## Aim of the exercise
Only those lines in the data below from the line containing "Task: Toggle the rule enabled switch off" through the line containing "You are a computer-use agent. This", both included, should be restated word for word.

Dataset entries
Segment Open
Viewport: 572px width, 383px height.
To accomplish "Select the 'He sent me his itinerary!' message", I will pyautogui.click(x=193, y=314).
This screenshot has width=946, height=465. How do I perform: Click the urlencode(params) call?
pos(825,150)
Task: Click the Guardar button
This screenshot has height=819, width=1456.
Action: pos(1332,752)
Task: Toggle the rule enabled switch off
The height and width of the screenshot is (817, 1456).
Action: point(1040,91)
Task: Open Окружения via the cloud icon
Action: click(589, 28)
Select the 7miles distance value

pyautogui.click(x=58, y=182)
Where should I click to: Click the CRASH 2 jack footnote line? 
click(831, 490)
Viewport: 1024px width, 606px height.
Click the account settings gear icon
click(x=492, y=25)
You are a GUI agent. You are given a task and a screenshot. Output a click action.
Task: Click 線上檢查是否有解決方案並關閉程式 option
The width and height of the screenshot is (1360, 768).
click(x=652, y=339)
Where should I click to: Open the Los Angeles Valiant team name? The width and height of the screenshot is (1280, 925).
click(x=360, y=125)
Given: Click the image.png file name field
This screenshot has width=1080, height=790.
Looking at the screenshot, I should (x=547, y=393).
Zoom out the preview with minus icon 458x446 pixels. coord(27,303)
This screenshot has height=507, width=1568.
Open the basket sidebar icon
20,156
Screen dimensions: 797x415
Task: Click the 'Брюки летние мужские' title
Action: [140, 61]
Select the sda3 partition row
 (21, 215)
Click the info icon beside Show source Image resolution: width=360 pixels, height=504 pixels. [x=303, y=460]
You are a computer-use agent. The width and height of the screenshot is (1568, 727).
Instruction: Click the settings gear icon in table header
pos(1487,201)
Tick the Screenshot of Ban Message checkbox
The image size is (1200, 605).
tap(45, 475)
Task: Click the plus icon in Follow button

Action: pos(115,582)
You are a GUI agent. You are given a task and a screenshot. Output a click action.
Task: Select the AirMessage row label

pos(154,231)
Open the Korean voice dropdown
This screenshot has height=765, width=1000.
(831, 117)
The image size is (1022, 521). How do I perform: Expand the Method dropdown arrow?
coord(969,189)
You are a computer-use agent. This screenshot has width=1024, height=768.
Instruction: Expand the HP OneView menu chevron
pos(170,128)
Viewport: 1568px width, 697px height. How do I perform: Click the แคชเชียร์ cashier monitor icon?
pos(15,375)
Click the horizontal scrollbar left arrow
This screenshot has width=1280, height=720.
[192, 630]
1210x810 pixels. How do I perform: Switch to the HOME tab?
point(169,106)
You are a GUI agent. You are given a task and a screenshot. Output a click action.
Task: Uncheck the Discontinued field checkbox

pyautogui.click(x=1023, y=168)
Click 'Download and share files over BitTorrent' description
Segment Closed
## Answer to this exercise
Task: Toggle the rule enabled switch off
The height and width of the screenshot is (817, 1456).
Action: point(1040,91)
Task: Open Окружения via the cloud icon
Action: click(589, 28)
Select the 7miles distance value

pyautogui.click(x=58, y=182)
Where should I click to: Click the CRASH 2 jack footnote line? 
click(831, 490)
Viewport: 1024px width, 606px height.
Click the account settings gear icon
click(x=492, y=25)
You are a GUI agent. You are given a task and a screenshot. Output a click action.
Task: Click 線上檢查是否有解決方案並關閉程式 option
The width and height of the screenshot is (1360, 768).
click(x=652, y=339)
Where should I click to: Open the Los Angeles Valiant team name? The width and height of the screenshot is (1280, 925).
click(x=360, y=125)
Given: Click the image.png file name field
This screenshot has width=1080, height=790.
Looking at the screenshot, I should (x=547, y=393).
Zoom out the preview with minus icon 458x446 pixels. coord(27,303)
This screenshot has height=507, width=1568.
Open the basket sidebar icon
20,156
Screen dimensions: 797x415
Task: Click the 'Брюки летние мужские' title
Action: [140, 61]
Select the sda3 partition row
 (21, 215)
Click the info icon beside Show source Image resolution: width=360 pixels, height=504 pixels. [x=303, y=460]
You are a computer-use agent. The width and height of the screenshot is (1568, 727).
Instruction: Click the settings gear icon in table header
pos(1487,201)
Tick the Screenshot of Ban Message checkbox
The image size is (1200, 605).
tap(45, 475)
Task: Click the plus icon in Follow button

Action: pos(115,582)
You are a GUI agent. You are given a task and a screenshot. Output a click action.
Task: Select the AirMessage row label

pos(154,231)
Open the Korean voice dropdown
This screenshot has height=765, width=1000.
(831, 117)
The image size is (1022, 521). How do I perform: Expand the Method dropdown arrow?
coord(969,189)
You are a computer-use agent. This screenshot has width=1024, height=768.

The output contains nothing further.